Cold sores are tiny, fluid-filled blisters which mostly appear on or around the lips and mouth. As cold sores are contagious, it is important to know about them in detail. In this article, we look at what are the symptoms of cold sore, what triggers cold sore, when does it stop being contagious and its treatment?
Cold sores can appear on their own or in small clusters. The blisters often break, creating a scab which eventually falls off. They are caused by the highly contagious herpes simplex virus type 1 (HSV-1). One can have this virus in their body, and spread it too, even when they are not having any cold sore symptoms.
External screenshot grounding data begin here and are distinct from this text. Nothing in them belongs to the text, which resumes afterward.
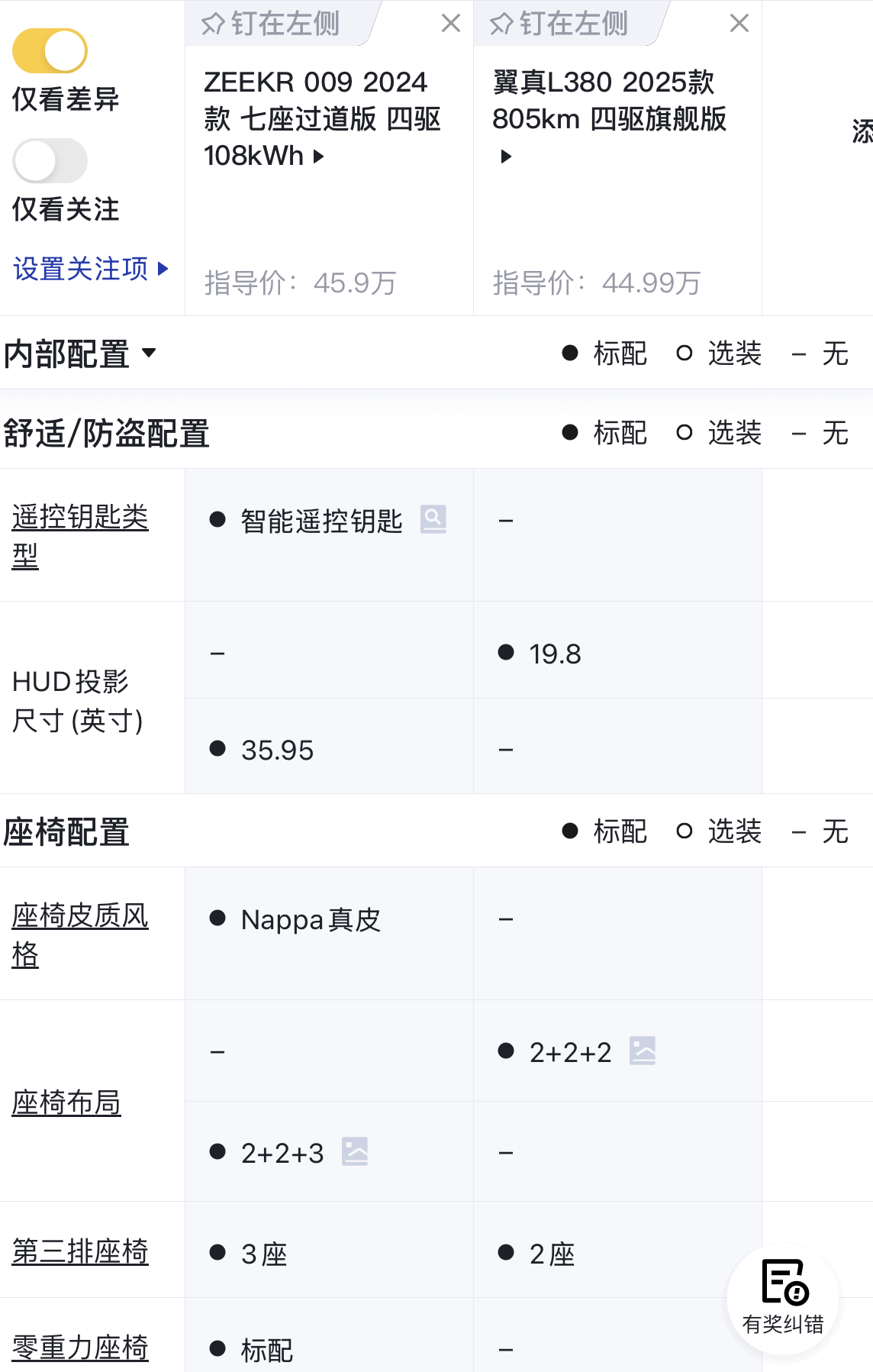Remove the 翼真L380 column with its X
Image resolution: width=873 pixels, height=1372 pixels.
(739, 22)
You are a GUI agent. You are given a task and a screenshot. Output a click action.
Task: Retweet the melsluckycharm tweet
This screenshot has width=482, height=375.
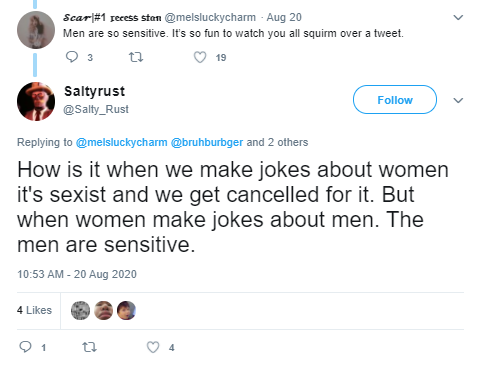[136, 58]
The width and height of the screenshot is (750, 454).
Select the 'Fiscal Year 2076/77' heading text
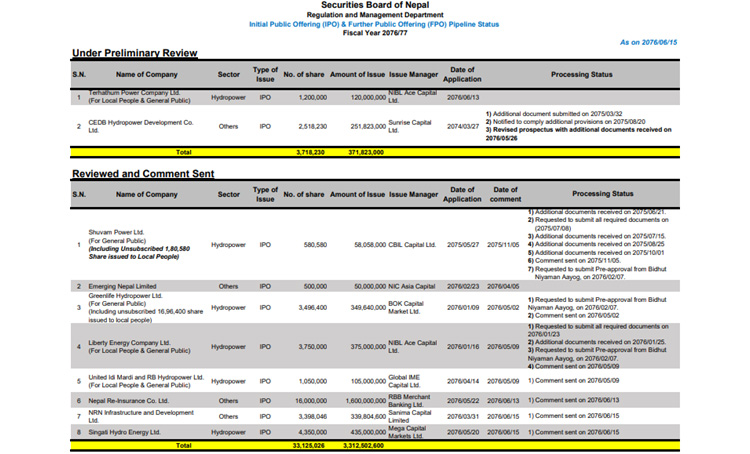click(377, 32)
Cold sores are contagious until they get completely healed and can even spread when they have scabbed over. This entire healing process usually takes about 2 weeks. Let us understand more about what triggers cold sore and when does it stop being contagious.
What Triggers Cold Sore?
Once a person contracts HSV-1, it remains in their body for life. This virus stays dormant in the nerve cells until its reactivation is triggered. In order to understand the condition better and to be able to prevent or manage it well, you must be aware of what triggers cold sore. The common triggers for reactivation of HSV-1 causing cold sore are fatigue, stress, sun exposure, fever, infection, hormonal changes, physical injury, or surgery. The individual can still pass the virus to other people even when it is dormant.
While some people with HSV-1 infection never have any symptoms, other infected individuals do experience symptoms like fever, headache, tingling sensation, swelling, soreness and pain in the affected region, sore throat, and difficulty in swallowing. Some may show symptoms only when some factors trigger cold sore.
When Does A Cold Sore Stop Being Contagious?
HSV-1 spreads through close contact with the saliva or skin of an infected person, through acts like kissing, oral sex, or sharing towels, personal items and utensils. The virus can even enter the body through a break in the skin, like a small cut. The fact that the virus spreads or because it is contagious, it is necessary to take the necessary precaution. An important question to plan protection is when does a cold sore stop being contagious?
Most adults generally get exposed to HSV1 by the time they turn 50. Reactivation of HSV-1 tends to decrease after the age of 35 years. Around 10 % of HSV1 infected people develop cold sore within 1 to 2 week of its activation. Cold sores are actually contagious from the time symptoms like tingling or itching around the affected area first felt. The sores remain contagious until they get healed completely and go away. But they are however most contagious when they rupture, i.e. when fluid begins to ooze out of the sores. Scabbed cold sores are contagious too, as the scab can break and the fluid can leak out even when a person talks, eats, or even smiles.
Any exposure or contact with an infected person during this period can cause spread of infection, while after this period it may stop being contagious.
How to Treat Cold Sore?
There is no way of eliminating HSV-1. However, there are many ways through which its symptoms can be managed, which is the only way to treat cold sore. The healing process of cold sores can be accelerated by taking prescription antiviral medication. These medications are available in pill or cream form. Some patients with severe HSV1 infection may need to take injection of antiviral medication, as medically advised. Some common antiviral medications for cold sores are valacyclovir and acyclovir. Over-the-counter drugs, like docosanol, can also be used to heal cold sores. Redness and swelling can be reduced by applying a cold compress or ice cube to the affected area. Non-steroidal anti-inflammatory drugs, like ibuprofen can help to decrease inflammation.
How to Prevent the Spread of Cold Sore?
While an infected individual would always be able to spread the virus, they are most contagious when they have an active cold sore. It is commonly seen that it stops being contagious after 2 weeks, but during the infective period, prevention of spread of infection is necessary. To prevent the transmission of HSV-1, the patients should avoid establishing close physical contact, like kissing or having oral sex, until the sores get completely healed. They should be extra careful around babies, elderly and people with weakened immune systems, as both are extremely vulnerable to infection. The infected person should not even touch the cold sore unless applying a topical medication.
They should also avoid sharing items, like their eating utensils and cosmetics, with others.
As a part of protection from this infection, being aware of what triggers cold sore and when it stops being contagious is vital. With this information at hand, one can take the right steps and seek medical advice as appropriate.